▶ _Requirements_: Format the records from the start up to and including the line with "click(x=131, y=39)" as a JSON list of strings, one per line, leaving out blank lines.

▶ _Dataset extract_:

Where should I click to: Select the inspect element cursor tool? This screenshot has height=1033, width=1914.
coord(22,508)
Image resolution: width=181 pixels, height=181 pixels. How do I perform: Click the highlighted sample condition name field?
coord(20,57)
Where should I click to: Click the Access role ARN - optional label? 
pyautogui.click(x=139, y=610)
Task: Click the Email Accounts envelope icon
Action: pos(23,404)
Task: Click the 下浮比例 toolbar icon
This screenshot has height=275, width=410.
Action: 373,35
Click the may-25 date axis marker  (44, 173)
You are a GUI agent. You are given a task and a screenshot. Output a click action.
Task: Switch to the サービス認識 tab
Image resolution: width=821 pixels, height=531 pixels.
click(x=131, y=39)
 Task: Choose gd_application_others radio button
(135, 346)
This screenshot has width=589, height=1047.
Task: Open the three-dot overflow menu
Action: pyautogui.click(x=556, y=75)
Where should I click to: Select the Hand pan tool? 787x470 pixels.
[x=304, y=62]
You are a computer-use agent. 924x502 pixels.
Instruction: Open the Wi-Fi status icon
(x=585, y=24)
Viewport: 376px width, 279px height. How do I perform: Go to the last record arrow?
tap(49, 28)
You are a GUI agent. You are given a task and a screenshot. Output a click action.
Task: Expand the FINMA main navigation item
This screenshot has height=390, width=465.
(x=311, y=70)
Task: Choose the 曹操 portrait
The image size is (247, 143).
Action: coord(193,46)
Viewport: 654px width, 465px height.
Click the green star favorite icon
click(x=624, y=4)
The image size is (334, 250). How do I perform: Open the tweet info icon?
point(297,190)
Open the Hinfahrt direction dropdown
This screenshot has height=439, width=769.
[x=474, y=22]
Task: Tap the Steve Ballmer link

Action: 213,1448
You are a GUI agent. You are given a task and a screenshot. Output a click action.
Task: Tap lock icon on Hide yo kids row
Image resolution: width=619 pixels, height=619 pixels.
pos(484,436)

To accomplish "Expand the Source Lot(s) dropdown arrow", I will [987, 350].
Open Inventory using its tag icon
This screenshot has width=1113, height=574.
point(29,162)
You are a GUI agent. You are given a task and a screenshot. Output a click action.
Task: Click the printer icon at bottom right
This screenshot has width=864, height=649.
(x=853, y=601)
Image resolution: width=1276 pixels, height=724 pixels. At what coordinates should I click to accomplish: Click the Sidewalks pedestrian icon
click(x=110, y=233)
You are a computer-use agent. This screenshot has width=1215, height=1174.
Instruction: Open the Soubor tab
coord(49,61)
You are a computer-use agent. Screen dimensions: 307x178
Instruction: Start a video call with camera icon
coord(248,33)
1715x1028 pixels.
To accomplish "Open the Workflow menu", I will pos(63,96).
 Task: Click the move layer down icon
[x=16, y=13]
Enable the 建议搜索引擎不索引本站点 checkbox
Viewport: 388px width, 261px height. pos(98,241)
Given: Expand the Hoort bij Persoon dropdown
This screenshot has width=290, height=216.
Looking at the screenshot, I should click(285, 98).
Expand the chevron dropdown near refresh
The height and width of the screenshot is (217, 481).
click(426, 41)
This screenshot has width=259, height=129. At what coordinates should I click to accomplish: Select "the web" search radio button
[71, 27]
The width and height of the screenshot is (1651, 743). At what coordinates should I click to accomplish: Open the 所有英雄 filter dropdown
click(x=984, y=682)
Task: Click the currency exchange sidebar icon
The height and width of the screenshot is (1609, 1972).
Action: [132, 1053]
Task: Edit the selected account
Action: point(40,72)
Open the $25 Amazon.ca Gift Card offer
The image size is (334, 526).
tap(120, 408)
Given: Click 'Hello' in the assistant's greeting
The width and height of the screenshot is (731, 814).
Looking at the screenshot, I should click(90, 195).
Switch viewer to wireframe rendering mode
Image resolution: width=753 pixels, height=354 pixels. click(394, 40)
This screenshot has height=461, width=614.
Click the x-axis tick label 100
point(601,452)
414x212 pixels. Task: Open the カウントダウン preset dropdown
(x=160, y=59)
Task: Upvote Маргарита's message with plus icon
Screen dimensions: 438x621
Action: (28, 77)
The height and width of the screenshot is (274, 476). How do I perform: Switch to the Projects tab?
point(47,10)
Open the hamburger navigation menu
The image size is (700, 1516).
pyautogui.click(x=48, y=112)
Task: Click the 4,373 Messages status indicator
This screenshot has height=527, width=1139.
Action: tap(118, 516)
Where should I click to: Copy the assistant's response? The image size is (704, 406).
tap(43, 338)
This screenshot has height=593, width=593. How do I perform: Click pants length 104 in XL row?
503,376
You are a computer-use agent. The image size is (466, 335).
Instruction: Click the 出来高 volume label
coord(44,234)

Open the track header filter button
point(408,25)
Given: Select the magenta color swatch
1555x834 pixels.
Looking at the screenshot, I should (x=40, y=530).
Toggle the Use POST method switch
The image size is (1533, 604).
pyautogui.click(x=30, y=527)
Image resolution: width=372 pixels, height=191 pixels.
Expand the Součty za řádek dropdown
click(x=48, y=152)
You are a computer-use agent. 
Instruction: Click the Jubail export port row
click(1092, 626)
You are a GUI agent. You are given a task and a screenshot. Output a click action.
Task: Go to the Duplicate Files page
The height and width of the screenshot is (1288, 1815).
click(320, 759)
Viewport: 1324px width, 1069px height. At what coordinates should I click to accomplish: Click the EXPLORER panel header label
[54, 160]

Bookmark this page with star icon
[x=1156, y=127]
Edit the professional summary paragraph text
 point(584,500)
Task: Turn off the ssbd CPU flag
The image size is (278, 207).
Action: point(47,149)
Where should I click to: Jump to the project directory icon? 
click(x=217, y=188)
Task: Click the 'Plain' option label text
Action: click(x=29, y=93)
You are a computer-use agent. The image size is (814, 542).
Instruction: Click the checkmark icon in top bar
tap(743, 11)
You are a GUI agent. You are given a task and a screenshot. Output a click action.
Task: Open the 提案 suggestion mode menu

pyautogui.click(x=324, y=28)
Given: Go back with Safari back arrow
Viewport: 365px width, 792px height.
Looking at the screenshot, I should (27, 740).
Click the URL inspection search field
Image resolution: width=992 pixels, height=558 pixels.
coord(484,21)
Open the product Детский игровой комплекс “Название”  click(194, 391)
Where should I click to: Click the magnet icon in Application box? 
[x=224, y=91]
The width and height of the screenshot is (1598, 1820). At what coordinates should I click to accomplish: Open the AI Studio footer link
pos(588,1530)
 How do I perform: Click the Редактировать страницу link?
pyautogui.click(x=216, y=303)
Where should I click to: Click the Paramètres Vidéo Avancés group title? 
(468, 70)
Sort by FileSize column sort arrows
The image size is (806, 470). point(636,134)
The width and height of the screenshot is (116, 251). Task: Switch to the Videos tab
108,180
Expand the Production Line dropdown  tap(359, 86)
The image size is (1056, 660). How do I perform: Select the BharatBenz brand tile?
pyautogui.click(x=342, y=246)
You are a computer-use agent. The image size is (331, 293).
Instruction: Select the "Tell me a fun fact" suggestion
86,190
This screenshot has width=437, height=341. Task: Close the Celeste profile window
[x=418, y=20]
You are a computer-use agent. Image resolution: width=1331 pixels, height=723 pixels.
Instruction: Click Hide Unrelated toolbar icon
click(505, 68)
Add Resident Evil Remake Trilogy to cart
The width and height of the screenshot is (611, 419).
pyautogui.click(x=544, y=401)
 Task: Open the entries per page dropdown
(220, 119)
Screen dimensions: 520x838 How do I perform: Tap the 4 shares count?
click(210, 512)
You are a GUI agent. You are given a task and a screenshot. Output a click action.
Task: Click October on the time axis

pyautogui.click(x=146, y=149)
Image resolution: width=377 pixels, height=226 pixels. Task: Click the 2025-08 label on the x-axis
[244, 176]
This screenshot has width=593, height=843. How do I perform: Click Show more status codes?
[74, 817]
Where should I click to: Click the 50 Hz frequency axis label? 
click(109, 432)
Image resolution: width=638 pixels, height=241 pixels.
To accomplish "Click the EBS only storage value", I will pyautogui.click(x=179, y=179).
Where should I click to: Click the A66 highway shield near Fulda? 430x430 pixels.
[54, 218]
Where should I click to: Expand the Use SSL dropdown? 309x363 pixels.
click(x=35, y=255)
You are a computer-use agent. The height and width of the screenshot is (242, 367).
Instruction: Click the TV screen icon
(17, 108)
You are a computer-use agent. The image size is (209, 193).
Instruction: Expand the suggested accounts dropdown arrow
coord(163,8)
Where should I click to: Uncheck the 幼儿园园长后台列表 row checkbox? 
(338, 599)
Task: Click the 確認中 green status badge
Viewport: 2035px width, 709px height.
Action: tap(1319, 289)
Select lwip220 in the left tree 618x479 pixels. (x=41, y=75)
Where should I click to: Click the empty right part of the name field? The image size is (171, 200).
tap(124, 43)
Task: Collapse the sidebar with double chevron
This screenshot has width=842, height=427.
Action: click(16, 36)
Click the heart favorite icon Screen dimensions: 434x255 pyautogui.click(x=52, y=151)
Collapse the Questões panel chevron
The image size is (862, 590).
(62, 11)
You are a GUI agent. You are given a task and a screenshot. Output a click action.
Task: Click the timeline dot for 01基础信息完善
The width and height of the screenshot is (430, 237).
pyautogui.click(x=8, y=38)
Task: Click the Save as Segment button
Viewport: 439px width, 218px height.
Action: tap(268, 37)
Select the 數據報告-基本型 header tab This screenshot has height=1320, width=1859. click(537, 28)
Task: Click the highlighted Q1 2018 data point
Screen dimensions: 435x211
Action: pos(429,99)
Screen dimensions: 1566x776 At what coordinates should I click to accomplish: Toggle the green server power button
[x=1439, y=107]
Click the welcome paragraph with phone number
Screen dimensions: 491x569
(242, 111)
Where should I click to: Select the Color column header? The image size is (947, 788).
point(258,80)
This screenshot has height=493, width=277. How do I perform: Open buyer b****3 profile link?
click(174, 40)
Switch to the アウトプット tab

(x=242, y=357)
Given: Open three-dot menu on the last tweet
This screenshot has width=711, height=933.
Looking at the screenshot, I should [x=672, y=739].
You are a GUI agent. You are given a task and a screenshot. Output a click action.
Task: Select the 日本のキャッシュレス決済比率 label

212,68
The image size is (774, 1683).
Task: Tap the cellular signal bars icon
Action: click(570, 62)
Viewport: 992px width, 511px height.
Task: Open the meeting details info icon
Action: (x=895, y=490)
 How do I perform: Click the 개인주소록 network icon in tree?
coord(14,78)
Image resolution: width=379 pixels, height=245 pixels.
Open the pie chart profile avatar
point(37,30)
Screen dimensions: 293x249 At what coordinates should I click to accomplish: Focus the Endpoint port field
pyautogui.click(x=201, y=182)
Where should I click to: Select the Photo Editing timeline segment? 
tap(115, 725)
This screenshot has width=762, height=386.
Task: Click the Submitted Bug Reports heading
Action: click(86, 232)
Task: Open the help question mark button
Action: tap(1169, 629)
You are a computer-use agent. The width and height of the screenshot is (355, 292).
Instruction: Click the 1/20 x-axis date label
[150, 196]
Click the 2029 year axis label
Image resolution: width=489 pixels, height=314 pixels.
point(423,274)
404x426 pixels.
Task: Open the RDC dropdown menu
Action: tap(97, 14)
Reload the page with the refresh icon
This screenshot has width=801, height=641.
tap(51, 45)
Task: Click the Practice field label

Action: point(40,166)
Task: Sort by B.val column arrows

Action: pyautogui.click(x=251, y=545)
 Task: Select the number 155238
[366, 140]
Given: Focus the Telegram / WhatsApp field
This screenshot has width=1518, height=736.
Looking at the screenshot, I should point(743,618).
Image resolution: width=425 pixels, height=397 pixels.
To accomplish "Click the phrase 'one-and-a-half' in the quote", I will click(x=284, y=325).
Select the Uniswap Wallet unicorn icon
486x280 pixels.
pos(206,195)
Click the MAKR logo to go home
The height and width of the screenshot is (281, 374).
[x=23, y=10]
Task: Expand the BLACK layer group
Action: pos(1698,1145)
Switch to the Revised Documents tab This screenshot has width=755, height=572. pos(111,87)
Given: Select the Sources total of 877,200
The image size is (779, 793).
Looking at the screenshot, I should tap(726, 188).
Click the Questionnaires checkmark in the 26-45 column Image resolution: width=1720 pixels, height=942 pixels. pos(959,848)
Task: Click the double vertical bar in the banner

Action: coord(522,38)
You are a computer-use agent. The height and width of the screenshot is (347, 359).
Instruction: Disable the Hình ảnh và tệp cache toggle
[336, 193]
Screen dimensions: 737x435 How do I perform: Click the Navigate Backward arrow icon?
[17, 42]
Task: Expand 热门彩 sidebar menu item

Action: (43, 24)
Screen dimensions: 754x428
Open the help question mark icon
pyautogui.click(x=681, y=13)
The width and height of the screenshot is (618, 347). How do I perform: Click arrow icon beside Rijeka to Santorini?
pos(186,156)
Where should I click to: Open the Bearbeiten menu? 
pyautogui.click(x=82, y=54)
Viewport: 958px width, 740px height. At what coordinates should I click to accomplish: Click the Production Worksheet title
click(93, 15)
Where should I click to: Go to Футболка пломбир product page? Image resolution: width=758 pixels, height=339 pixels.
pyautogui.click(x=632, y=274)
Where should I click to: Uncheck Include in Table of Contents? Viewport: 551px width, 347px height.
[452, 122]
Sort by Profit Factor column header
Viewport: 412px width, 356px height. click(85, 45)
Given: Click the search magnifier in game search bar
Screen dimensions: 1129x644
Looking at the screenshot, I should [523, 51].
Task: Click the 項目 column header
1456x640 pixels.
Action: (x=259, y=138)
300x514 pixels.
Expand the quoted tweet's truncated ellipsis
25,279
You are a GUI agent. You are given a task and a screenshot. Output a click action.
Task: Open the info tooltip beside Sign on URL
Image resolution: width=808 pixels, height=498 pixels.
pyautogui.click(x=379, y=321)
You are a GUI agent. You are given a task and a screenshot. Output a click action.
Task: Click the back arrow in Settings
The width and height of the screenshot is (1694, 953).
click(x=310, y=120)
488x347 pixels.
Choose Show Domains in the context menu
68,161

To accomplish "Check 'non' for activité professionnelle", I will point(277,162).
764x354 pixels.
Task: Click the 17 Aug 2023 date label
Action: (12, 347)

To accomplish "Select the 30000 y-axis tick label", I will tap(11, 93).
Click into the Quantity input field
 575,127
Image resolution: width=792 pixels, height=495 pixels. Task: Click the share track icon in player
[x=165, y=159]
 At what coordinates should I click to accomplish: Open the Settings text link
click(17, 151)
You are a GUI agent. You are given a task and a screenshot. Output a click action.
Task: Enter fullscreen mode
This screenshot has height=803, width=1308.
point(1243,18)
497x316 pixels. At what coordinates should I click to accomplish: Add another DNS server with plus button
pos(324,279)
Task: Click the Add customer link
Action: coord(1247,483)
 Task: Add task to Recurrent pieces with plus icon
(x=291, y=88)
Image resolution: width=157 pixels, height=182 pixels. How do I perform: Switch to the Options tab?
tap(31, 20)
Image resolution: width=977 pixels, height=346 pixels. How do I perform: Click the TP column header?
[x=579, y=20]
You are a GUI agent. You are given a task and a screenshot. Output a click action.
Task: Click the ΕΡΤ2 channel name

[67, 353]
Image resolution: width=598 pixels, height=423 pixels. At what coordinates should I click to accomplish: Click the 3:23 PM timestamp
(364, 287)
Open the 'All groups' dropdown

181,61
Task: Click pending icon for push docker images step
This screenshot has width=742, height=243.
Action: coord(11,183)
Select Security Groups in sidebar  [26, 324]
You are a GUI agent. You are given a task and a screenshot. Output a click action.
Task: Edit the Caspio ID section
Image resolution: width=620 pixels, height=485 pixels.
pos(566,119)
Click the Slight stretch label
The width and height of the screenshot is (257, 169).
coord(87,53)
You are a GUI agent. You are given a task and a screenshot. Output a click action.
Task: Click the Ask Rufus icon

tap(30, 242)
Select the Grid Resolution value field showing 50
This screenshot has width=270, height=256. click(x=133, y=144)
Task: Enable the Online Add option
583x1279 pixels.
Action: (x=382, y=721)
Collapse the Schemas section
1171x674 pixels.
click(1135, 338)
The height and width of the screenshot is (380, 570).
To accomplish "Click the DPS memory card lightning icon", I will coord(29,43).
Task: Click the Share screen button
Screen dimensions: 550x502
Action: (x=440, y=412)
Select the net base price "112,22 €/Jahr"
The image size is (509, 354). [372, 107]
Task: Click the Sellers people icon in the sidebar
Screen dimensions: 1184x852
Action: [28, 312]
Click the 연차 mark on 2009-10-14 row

▶ _Response_:
[
  "Where should I click to: Select the inspect element cursor tool? This screenshot has height=1033, width=1914.",
  "coord(22,508)",
  "Image resolution: width=181 pixels, height=181 pixels. How do I perform: Click the highlighted sample condition name field?",
  "coord(20,57)",
  "Where should I click to: Click the Access role ARN - optional label? ",
  "pyautogui.click(x=139, y=610)",
  "Task: Click the Email Accounts envelope icon",
  "Action: pos(23,404)",
  "Task: Click the 下浮比例 toolbar icon",
  "This screenshot has height=275, width=410.",
  "Action: 373,35",
  "Click the may-25 date axis marker  (44, 173)",
  "You are a GUI agent. You are given a task and a screenshot. Output a click action.",
  "Task: Switch to the サービス認識 tab",
  "Image resolution: width=821 pixels, height=531 pixels.",
  "click(x=131, y=39)"
]